When the lad’s father heard of these dalliances he was not happy. One evening after a meeting of the town’s founding fathers, he told of his serious concerns to Mr Oldaker. Mr McFie and Mr Fenton were listening on.
“Don’t worry old chap” interjected Mr Gunn, “leave it to me, I shall attend to the matter”
Mr Gunn was hoping for a marital pairing of his daughter with the shipbuilder’s son, but as she was a chunky, robust girl with several facial moles, this was never going to happen….as the shipbuilder’s son was gushingly gorgeous and psychological studies have proven overwhelmingly that similarly rated hotness always marries hotness of equal rating.
                                             Pintrest: Hot Vintage Men. The Handsome Victorian Gent

The next day Mr Gunn “announced”  the engagement of his daughter to the shipbuilder’s son within earshot of Mr Drake, Jessie’s father. Thinking nothing of it, Mr Drake retold the local news at his family dinner table that evening. Jessie went pale. Tears welled up and she felt ill, so excused herself quickly from the table.
Jessie went to bed and cried all night.
Before dawn she, beside herself with grief, ran down to the river bank. She called her sweetheart’s name, knowing he slept in the attic bedroom at the front of the house with the window open. The water was wide and she couldn’t cross o’er, if only he would come with his boat. But the lad slept soundly, hearing her voice weave its way into his dreams but not awakening. The tide was low and the pale moon illuminated a pathway across the river, but alas, as the sea mists rolled in, that pathway lured Jessie into its depths.

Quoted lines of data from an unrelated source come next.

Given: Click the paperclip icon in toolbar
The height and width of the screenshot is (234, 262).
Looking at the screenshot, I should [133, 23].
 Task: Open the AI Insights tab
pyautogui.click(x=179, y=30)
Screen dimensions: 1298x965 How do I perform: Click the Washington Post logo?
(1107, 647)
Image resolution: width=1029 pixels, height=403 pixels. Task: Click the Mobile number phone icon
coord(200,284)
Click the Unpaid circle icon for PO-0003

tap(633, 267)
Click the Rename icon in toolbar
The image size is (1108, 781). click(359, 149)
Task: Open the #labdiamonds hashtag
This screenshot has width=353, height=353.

The next day news of Jessie’s death spread through the town. When the young man heard, grief stricken he went to the water’s edge, there at his feet he found a blood red rose and a blue ribbon.


The lad never recovered from losing Jessie, and certainly never married Mr. Gunn’s daughter. He put all his efforts into building a beautiful timber boat, which he named the Jessie Drake. He sailed it to Melbourne, where he bought one hundred blood-red rose bushes. That night he sailed home, and the weather was terrible. He was warned not to sail. He fought all night with the wild Bass Strait tempests, but finally when the wind was a torrent of darkness and the pale moon was a ghostly galleon, within knots of Port Frederick all was lost and the Jessie Drake went down.
The next morning dozens of blood red roses bushes were scattered on the shore.

And over the years, in the early hours of the morning when the sea mist rolls in and a pale moon shines a pathway over the waters, many have told of a ghostly ship sailing into Port Frederick with the ghost of a young man aboard calling his lost lover’s name, and, many an East Devonport residence has attested to hearing, as the fog thickens, the voice of a girl calling a name the same as was the young ship builder’s sons.


So as you walk through the streets of old Formby Town, if you see any blood red roses growing on old gnarled bushes, chances are they are from the young man’s cargo, as the locals salvaged them, and, as they were bare rooted and it was late August, they survived, because as any keen gardener knows its dashed near impossible to kill a rose, and they planted them in their gardens, and some still flower today.

Disclaimer:

                                                           Pintrest: Group portrait of Victorian gentlemen

 This story and characters are fictitious. Certain long-standing institutions, agencies, and public offices are mentioned, but the characters involved are wholly imaginary.